# Training a Matrix Product State for MNIST

This notebook will walk you through the steps for training a Matrix Product State to recognise digits in MNIST. The algorithm for training is as detailed in [Supervised Learning with Quantum-Inspired Tensor Networks](https://arxiv.org/abs/1605.05775).

## Setup
### Setting up the datasource
Before we create the model, we must first load the MNIST data. There is a class in trMPS that makes it easy to load in MNIST data in the correct format:

In [2]:
import MNISTpreprocessing

permuted = False
shuffled = True
shrink = True
data_source = MNISTpreprocessing.MNISTDatasource(shrink=shrink, permuted=permuted, shuffled=shuffled)
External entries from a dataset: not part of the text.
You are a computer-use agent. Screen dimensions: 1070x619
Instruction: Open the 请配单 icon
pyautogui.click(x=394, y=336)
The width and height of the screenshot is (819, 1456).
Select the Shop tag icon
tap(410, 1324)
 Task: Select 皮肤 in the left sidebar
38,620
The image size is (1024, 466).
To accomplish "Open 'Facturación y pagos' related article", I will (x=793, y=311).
ImportError: No module named 'preprocessing'

permuted controls whether the individual pixels in the dataset are permuted. (This can be used as a test to see how well the MPS picks up very long-range correlations) shuffled controls whether the individual elements in the dataset are shuffled. This shouldn't matter in the case of MPS training, especially if we feed the whole dataset in at once, but the parameter exists for the case that we feed in the dataset bit by bit. shrink controls whether the images are max-pooled before being fed into the MPS. Depending on this parameter, the image is either fed in either as 14x14 or 28x28.
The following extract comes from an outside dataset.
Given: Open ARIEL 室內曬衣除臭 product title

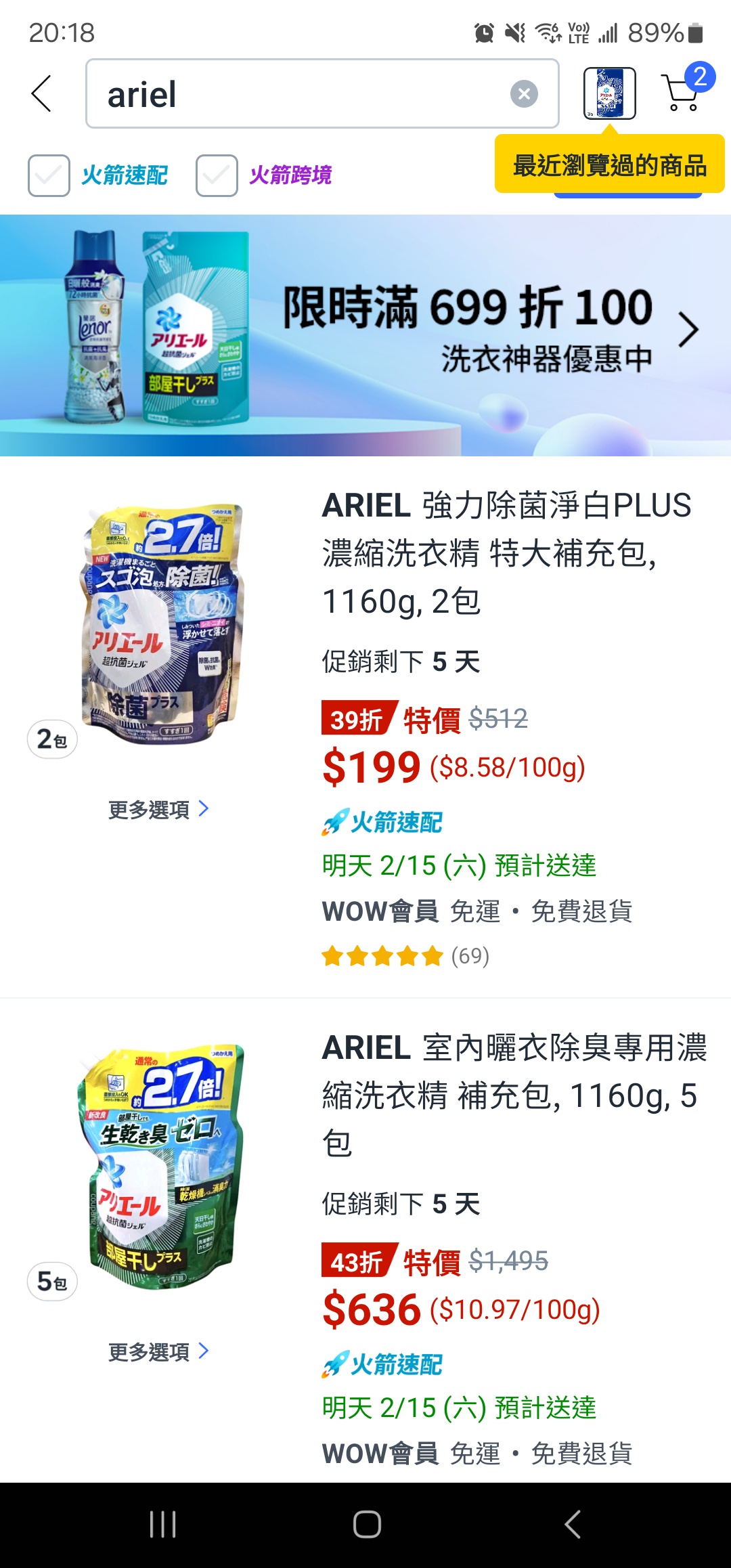Looking at the screenshot, I should [x=514, y=1095].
### Setting up the Matrix Product State
We can then initialise a Matrix Product State as follows:

In [None]:
from mps import MPS

d_feature = 2
d_output = 10
input_size = 784
lin_reg_learning_rate = 10**(-4)
if shrink:
    input_size = 196
    
network = MPS(d_feature, d_output, input_size)
network.prepare(data_source=data_source, learning_rate=lin_reg_learning_rate)
# network.prepare()

The parameters each determine the shape of the Matrix Product State. d_feature determines the size of each input, input_size determines how large the Matrix Product State, and d_output is the number of classes. Using these parameters, we can then initialise an MPS. Finally, before we do anything with the MPS, we must call its prepare method. By feeding in the data source when we prepare the MPS, the MPS' intial weights are initalised by the weights from linear regression, which leads to shorter training times. If you want to train the MPS from scratch, try commenting the current network.prepare line and uncommenting the one under it.

## Training the Matrix Product State
To train the Matrix Product State, we use an MPSOptimizer.

In [None]:
from optimizer import MPSOptimizer, MPSTrainingParameters, MPSOptimizerParameters

# Optimizer parameters
max_size = 30
min_singular_value = 0.001

lr_reg = 0.0

verbosity = 0

optimizer_parameters = MPSOptimizerParameters(lr_reg=lr_reg,
                                              verbosity=verbosity)
optimizer = MPSOptimizer(network, max_size, optimizer_parameters)

The max_size parameter controls how large the Matrix Product State's constituent Tensors can grow. The min singular value also controls this. These two parameters together control whether the Matrix Product State is fast (to train and to predict) but inaccurate or slow but more accurate. The faster and more inaccurate models also take up less space when saved. lr_reg controls how much the learning rate decreases as you train. Verbosity controls how much logging is printed during training. Set it to 0 to have no printing, a positive value n to have it print out the first n logs, and a negative value will have it print everything. An MPSOptimizerParameters is created with some of the parameters (There are more!) and this is then used to create an MPSOptimizer.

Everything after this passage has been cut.